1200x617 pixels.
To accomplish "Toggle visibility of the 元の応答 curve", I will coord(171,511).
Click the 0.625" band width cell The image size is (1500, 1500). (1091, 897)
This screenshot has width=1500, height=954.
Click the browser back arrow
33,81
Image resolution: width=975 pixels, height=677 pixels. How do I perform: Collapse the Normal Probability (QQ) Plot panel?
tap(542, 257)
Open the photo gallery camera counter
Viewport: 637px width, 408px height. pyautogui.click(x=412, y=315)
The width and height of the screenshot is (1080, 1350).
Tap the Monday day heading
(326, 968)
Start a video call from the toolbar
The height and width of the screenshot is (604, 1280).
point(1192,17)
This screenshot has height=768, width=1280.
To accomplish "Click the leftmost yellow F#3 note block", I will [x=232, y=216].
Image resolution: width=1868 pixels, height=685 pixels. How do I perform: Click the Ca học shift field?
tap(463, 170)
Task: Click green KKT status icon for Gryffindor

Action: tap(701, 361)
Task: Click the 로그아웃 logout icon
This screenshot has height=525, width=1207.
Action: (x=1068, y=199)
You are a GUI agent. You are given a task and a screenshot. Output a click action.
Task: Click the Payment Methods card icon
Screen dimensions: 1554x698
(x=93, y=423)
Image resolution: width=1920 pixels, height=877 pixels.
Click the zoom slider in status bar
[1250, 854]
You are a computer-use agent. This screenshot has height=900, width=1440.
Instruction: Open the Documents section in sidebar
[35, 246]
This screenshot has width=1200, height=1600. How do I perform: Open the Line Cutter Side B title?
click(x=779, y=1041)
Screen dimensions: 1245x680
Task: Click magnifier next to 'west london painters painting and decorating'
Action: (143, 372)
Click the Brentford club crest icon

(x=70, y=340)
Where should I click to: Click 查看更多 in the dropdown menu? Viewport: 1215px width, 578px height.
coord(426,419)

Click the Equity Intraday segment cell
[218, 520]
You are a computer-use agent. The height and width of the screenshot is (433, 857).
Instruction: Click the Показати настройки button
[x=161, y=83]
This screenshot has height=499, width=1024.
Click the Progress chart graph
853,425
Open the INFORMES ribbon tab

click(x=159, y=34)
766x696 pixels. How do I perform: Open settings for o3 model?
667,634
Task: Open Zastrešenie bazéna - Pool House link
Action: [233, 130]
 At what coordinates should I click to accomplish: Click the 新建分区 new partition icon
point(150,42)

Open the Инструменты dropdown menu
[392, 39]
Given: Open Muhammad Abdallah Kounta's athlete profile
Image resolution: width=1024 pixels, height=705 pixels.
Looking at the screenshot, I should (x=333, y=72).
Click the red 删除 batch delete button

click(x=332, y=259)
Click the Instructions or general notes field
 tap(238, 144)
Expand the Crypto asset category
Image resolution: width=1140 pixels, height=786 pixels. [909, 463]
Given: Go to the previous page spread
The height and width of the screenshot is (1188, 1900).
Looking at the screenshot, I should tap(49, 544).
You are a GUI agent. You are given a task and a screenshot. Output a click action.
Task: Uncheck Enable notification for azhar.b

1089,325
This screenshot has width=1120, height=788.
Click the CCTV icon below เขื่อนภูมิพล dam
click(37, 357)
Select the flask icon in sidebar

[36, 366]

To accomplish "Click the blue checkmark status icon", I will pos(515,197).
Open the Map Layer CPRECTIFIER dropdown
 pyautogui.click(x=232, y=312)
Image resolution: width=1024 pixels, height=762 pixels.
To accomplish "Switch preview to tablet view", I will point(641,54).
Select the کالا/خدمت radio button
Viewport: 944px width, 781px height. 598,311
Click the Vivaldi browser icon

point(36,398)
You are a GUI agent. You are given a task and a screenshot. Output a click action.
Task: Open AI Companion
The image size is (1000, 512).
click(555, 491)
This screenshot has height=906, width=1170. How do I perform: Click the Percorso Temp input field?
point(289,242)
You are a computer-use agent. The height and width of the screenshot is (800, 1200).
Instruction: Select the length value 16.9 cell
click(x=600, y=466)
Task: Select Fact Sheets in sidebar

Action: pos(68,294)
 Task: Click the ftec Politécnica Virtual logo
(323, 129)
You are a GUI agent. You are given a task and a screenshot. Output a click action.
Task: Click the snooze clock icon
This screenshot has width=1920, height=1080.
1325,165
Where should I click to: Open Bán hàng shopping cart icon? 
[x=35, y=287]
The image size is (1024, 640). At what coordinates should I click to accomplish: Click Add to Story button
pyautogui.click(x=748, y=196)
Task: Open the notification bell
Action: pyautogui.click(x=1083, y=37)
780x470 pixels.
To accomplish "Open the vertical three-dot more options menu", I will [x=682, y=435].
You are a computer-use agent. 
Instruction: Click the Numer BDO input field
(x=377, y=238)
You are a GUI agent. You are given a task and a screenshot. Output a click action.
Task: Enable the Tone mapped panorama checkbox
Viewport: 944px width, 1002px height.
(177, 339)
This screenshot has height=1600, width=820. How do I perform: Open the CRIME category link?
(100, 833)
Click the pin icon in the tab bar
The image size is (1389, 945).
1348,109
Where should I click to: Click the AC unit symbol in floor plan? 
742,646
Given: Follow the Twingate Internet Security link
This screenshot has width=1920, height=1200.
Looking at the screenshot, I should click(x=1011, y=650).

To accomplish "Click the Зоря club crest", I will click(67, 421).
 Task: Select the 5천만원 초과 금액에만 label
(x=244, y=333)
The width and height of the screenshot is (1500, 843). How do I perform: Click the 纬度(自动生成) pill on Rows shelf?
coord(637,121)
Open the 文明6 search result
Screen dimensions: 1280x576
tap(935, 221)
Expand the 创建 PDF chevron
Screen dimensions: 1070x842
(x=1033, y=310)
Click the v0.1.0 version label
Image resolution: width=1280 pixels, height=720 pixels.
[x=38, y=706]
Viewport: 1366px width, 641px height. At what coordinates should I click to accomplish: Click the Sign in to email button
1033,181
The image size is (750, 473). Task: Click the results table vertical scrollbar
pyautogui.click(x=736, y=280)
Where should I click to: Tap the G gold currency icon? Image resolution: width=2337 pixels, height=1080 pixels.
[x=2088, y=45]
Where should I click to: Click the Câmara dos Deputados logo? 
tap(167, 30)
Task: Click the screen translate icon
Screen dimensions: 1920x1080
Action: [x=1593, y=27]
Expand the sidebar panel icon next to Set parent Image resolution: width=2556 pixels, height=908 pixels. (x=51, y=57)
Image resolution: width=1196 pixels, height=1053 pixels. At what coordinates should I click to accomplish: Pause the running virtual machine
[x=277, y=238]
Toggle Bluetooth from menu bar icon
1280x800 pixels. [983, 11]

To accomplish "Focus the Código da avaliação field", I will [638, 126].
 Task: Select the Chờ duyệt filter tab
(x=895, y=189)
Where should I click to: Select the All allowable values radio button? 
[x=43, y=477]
# # # #
Exercise requirements
Format the records from their first line through the line containing "tap(542, 257)" as a JSON list of strings, with one string per line and blank lines omitted.

Task output
[
  "1200x617 pixels.",
  "To accomplish \"Toggle visibility of the 元の応答 curve\", I will coord(171,511).",
  "Click the 0.625\" band width cell The image size is (1500, 1500). (1091, 897)",
  "This screenshot has width=1500, height=954.",
  "Click the browser back arrow",
  "33,81",
  "Image resolution: width=975 pixels, height=677 pixels. How do I perform: Collapse the Normal Probability (QQ) Plot panel?",
  "tap(542, 257)"
]